Pós 1974, Jorge acredita que o cearense já tinha outro tipo de toque. As letras deixaram de ser 2 por 4 e passaram a ser 4 por 4 e até 6 por 8, o que o compositor classifica como formas de trabalhar palavras sobre melodias.
“Acabou buscando um caminho novo. Quando a gente se encontrava, ele falava muito: ‘Jorjão, lembra aquela música?’. E eu dizia: ‘Não só lembro, como tenho todas!’. Aí eu cantarolava e ele olhava quase chorando”, recorda saudoso o amigo.
O que vem após os achados
Como admirador e guardião da obra de Belchior por tanto tempo, Jorge quer que todas essas canções sejam um dia aproveitadas, gravadas e ouvidas pelo público. Mas também espera que se faça isso em conformidade com as normas. Ou seja, que sejam gravadas depois de ter as autorizações dos herdeiros ou de uma Editora Musical com poderes para autorizar a utilização. Não fazendo assim, é pirataria e fere o direito autoral, conforme ressalta o advogado.
“Meu desejo é que os sonhos de todos sejam realizados. Que os intérpretes tenham acesso a essas obras inéditas do parceiro Belchior e que os herdeiros sejam beneficiados com o sucesso dessas obras. Então, oriento e torço para que tudo seja feito como deve ser, dentro das normas legais. Assim todos ganham, inclusive o consumidor e o fã, e todos aqueles que amam e adoram as obras de seu ídolo”, reafirma.
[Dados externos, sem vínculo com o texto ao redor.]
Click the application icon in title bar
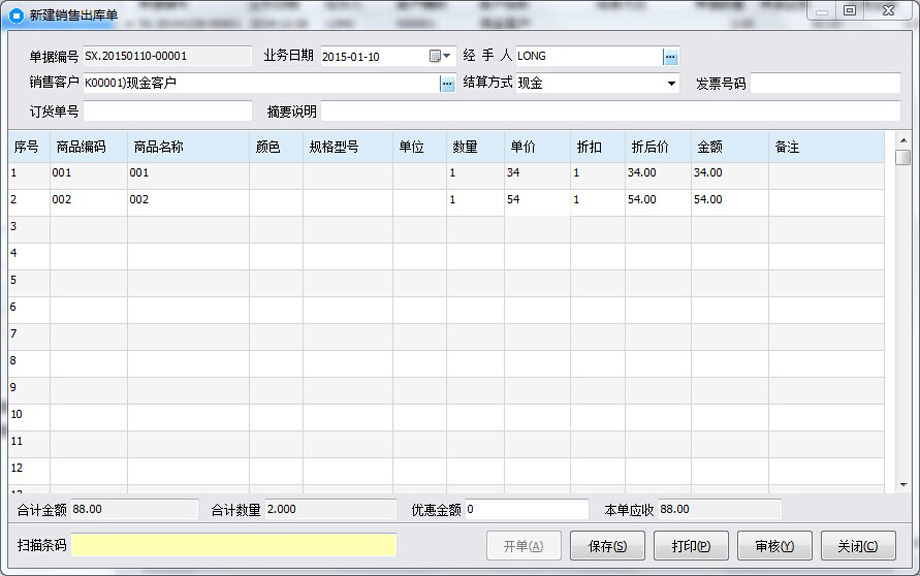Image resolution: width=920 pixels, height=576 pixels. pos(16,15)
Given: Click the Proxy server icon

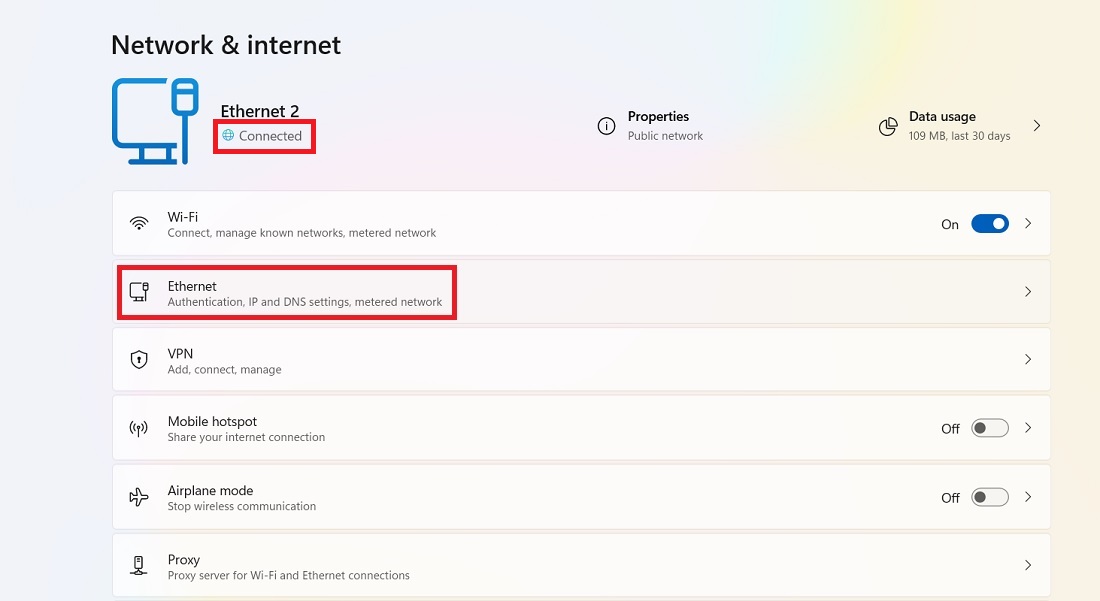Looking at the screenshot, I should tap(139, 565).
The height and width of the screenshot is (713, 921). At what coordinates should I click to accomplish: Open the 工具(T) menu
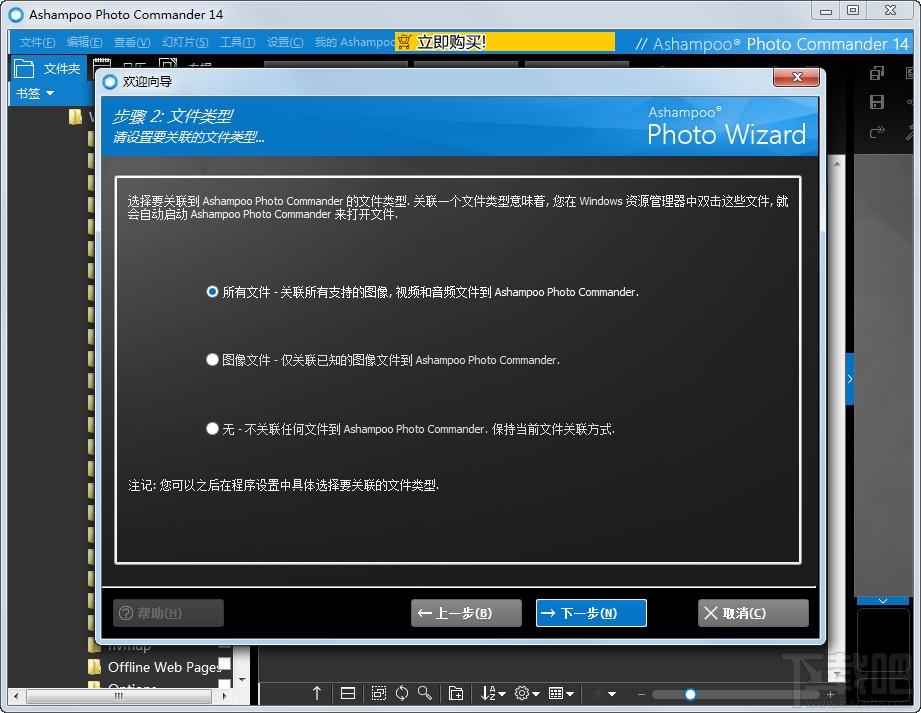pos(237,42)
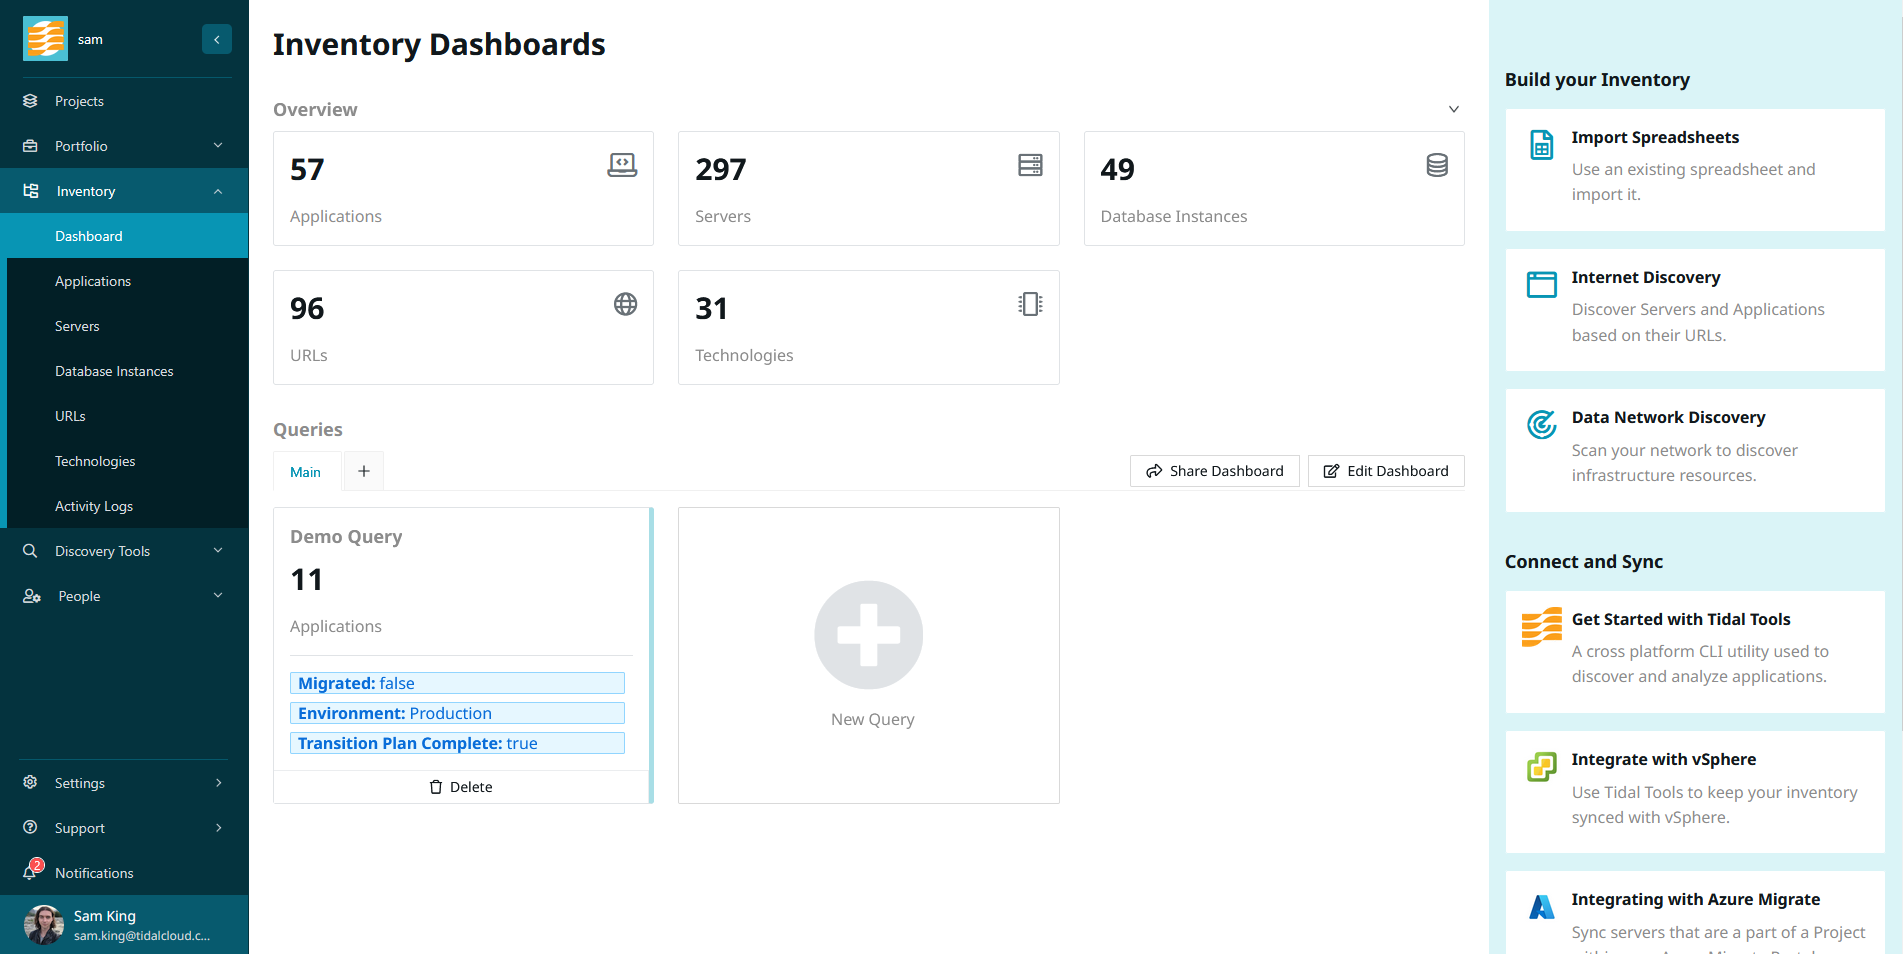Collapse the sidebar with the arrow button
The image size is (1903, 954).
216,39
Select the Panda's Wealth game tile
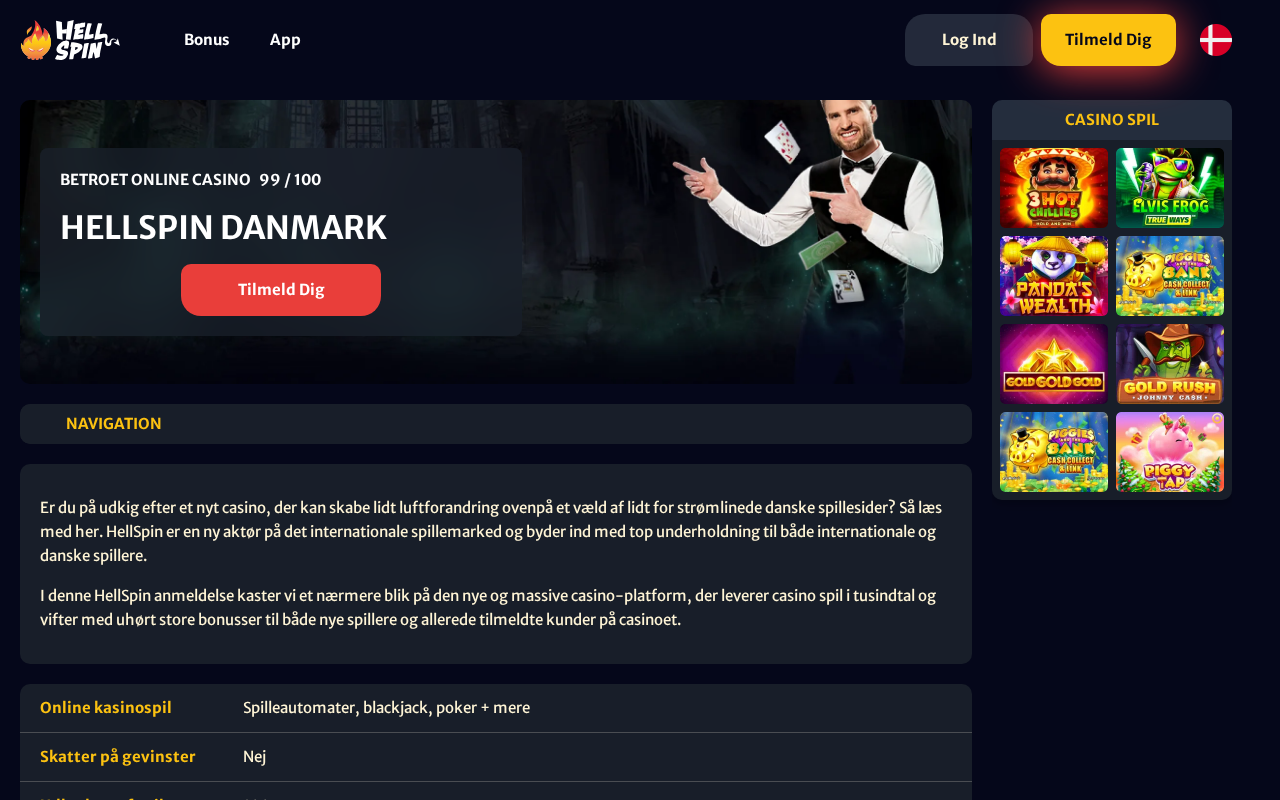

Atualmente, o acervo do piauiense se encontra em um sítio, em Embu-Guaçu (SP), para onde se mudou com a esposa, e conta com mais de 80 mil documentos, que são disponibilizados para pesquisadores, jornalistas, escritores e estudantes na busca de suas monografias, mestrados e doutorados sobre a música brasileira.
“Eu disponibilizo a todos gratuitamente, porque entendo que esse material pertence à Cultura Brasileira, e que eu sou apenas o guardião. Sendo assim, para preservar o inédito das obras dos que faleceram, eu as separei e as coloquei no segundo andar do prédio que construí no meu sítio. Lugar onde não permito visitantes. Assim, esse material, tendo como origem meu acervo, só pode ser publicado em pequenos trechos”, ele se precavê.
“Sei que assim estou sendo ético e cumprindo a Lei. Quando os herdeiros ou uma Editora Musical me autorizarem, eu os disponibilizarei por inteiro. Porque são obras lindas...!”, promete Jorge, que pretende viver até os 108 anos.
“Meu sucesso é saber disso/ E dizer isso pra vocês”, finaliza o compositor, parafraseando a “Canção de Gesta de um Trovador Eletrônico”, dele e de Belchior, com a qual o sobralense abriu e fechou inúmeros shows.